§ **WHAT NEEDS TO BE DONE**
Reproduce each entry below exactly as it appears.

§ **GIVEN RECORDS**

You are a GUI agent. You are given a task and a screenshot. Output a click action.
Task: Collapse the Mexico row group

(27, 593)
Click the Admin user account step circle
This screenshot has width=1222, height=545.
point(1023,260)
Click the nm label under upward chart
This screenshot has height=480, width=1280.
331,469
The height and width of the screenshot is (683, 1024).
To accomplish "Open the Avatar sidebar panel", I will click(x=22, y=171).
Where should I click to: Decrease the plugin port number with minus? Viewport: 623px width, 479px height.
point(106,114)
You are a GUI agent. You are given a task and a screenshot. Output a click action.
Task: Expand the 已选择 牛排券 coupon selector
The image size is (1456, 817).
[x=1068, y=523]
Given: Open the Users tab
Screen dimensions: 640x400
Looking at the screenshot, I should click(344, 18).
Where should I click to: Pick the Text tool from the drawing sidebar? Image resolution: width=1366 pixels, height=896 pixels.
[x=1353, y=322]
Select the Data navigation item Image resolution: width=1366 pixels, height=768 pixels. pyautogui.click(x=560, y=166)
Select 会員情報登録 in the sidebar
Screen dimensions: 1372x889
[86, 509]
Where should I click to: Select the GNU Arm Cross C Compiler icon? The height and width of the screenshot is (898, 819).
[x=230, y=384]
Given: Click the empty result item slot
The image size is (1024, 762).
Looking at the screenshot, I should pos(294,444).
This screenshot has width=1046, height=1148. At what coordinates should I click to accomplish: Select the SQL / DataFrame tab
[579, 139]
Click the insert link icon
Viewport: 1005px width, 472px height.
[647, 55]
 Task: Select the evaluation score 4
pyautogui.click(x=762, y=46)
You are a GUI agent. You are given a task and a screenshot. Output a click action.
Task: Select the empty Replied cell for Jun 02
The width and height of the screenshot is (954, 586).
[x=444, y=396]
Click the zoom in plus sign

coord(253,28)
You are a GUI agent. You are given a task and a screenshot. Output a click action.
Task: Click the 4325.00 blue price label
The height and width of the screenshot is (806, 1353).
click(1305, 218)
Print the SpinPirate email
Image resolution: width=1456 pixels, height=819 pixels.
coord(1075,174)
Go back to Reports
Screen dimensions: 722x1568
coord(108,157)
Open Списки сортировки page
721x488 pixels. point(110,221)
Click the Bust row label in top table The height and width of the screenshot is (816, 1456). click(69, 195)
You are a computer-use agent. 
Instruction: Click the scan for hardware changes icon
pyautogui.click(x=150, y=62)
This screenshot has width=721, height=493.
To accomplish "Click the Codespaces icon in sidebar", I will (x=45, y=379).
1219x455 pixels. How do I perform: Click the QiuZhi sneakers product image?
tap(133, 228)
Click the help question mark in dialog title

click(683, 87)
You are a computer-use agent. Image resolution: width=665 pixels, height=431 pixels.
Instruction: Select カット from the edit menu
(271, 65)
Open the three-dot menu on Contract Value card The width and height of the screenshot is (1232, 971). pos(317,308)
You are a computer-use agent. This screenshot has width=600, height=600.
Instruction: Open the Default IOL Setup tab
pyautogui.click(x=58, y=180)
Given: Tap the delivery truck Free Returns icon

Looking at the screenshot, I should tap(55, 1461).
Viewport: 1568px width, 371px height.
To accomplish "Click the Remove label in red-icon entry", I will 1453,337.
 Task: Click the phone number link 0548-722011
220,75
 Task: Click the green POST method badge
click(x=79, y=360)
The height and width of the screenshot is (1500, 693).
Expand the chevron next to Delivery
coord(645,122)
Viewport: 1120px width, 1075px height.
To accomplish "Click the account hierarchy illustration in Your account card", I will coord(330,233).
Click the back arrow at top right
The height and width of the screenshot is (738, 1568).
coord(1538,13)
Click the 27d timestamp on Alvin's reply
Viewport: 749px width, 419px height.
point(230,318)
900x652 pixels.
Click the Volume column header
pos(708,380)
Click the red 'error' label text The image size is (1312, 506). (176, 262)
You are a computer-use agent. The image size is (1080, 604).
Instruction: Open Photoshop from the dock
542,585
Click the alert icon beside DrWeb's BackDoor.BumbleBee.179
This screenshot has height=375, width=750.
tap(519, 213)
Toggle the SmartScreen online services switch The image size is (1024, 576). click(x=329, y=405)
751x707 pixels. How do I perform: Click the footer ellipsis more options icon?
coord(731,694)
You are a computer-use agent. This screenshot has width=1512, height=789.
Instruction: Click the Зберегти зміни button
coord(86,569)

§ **EXERCISE OUTPUT**
You are a GUI agent. You are given a task and a screenshot. Output a click action.
Task: Collapse the Mexico row group

(27, 593)
Click the Admin user account step circle
This screenshot has width=1222, height=545.
point(1023,260)
Click the nm label under upward chart
This screenshot has height=480, width=1280.
331,469
The height and width of the screenshot is (683, 1024).
To accomplish "Open the Avatar sidebar panel", I will click(x=22, y=171).
Where should I click to: Decrease the plugin port number with minus? Viewport: 623px width, 479px height.
point(106,114)
You are a GUI agent. You are given a task and a screenshot. Output a click action.
Task: Expand the 已选择 牛排券 coupon selector
The image size is (1456, 817).
[x=1068, y=523]
Given: Open the Users tab
Screen dimensions: 640x400
Looking at the screenshot, I should click(344, 18).
Where should I click to: Pick the Text tool from the drawing sidebar? Image resolution: width=1366 pixels, height=896 pixels.
[x=1353, y=322]
Select the Data navigation item Image resolution: width=1366 pixels, height=768 pixels. pyautogui.click(x=560, y=166)
Select 会員情報登録 in the sidebar
Screen dimensions: 1372x889
[86, 509]
Where should I click to: Select the GNU Arm Cross C Compiler icon? The height and width of the screenshot is (898, 819).
[x=230, y=384]
Given: Click the empty result item slot
The image size is (1024, 762).
Looking at the screenshot, I should pos(294,444).
This screenshot has width=1046, height=1148. At what coordinates should I click to accomplish: Select the SQL / DataFrame tab
[579, 139]
Click the insert link icon
Viewport: 1005px width, 472px height.
[647, 55]
 Task: Select the evaluation score 4
pyautogui.click(x=762, y=46)
You are a GUI agent. You are given a task and a screenshot. Output a click action.
Task: Select the empty Replied cell for Jun 02
The width and height of the screenshot is (954, 586).
[x=444, y=396]
Click the zoom in plus sign

coord(253,28)
You are a GUI agent. You are given a task and a screenshot. Output a click action.
Task: Click the 4325.00 blue price label
The height and width of the screenshot is (806, 1353).
click(1305, 218)
Print the SpinPirate email
Image resolution: width=1456 pixels, height=819 pixels.
coord(1075,174)
Go back to Reports
Screen dimensions: 722x1568
coord(108,157)
Open Списки сортировки page
721x488 pixels. point(110,221)
Click the Bust row label in top table The height and width of the screenshot is (816, 1456). click(69, 195)
You are a computer-use agent. 
Instruction: Click the scan for hardware changes icon
pyautogui.click(x=150, y=62)
This screenshot has width=721, height=493.
To accomplish "Click the Codespaces icon in sidebar", I will (x=45, y=379).
1219x455 pixels. How do I perform: Click the QiuZhi sneakers product image?
tap(133, 228)
Click the help question mark in dialog title

click(683, 87)
You are a computer-use agent. Image resolution: width=665 pixels, height=431 pixels.
Instruction: Select カット from the edit menu
(271, 65)
Open the three-dot menu on Contract Value card The width and height of the screenshot is (1232, 971). pos(317,308)
You are a computer-use agent. This screenshot has width=600, height=600.
Instruction: Open the Default IOL Setup tab
pyautogui.click(x=58, y=180)
Given: Tap the delivery truck Free Returns icon

Looking at the screenshot, I should tap(55, 1461).
Viewport: 1568px width, 371px height.
To accomplish "Click the Remove label in red-icon entry", I will 1453,337.
 Task: Click the phone number link 0548-722011
220,75
 Task: Click the green POST method badge
click(x=79, y=360)
The height and width of the screenshot is (1500, 693).
Expand the chevron next to Delivery
coord(645,122)
Viewport: 1120px width, 1075px height.
To accomplish "Click the account hierarchy illustration in Your account card", I will coord(330,233).
Click the back arrow at top right
The height and width of the screenshot is (738, 1568).
coord(1538,13)
Click the 27d timestamp on Alvin's reply
Viewport: 749px width, 419px height.
point(230,318)
900x652 pixels.
Click the Volume column header
pos(708,380)
Click the red 'error' label text The image size is (1312, 506). (176, 262)
You are a computer-use agent. The image size is (1080, 604).
Instruction: Open Photoshop from the dock
542,585
Click the alert icon beside DrWeb's BackDoor.BumbleBee.179
This screenshot has height=375, width=750.
tap(519, 213)
Toggle the SmartScreen online services switch The image size is (1024, 576). click(x=329, y=405)
751x707 pixels. How do I perform: Click the footer ellipsis more options icon?
coord(731,694)
You are a computer-use agent. This screenshot has width=1512, height=789.
Instruction: Click the Зберегти зміни button
coord(86,569)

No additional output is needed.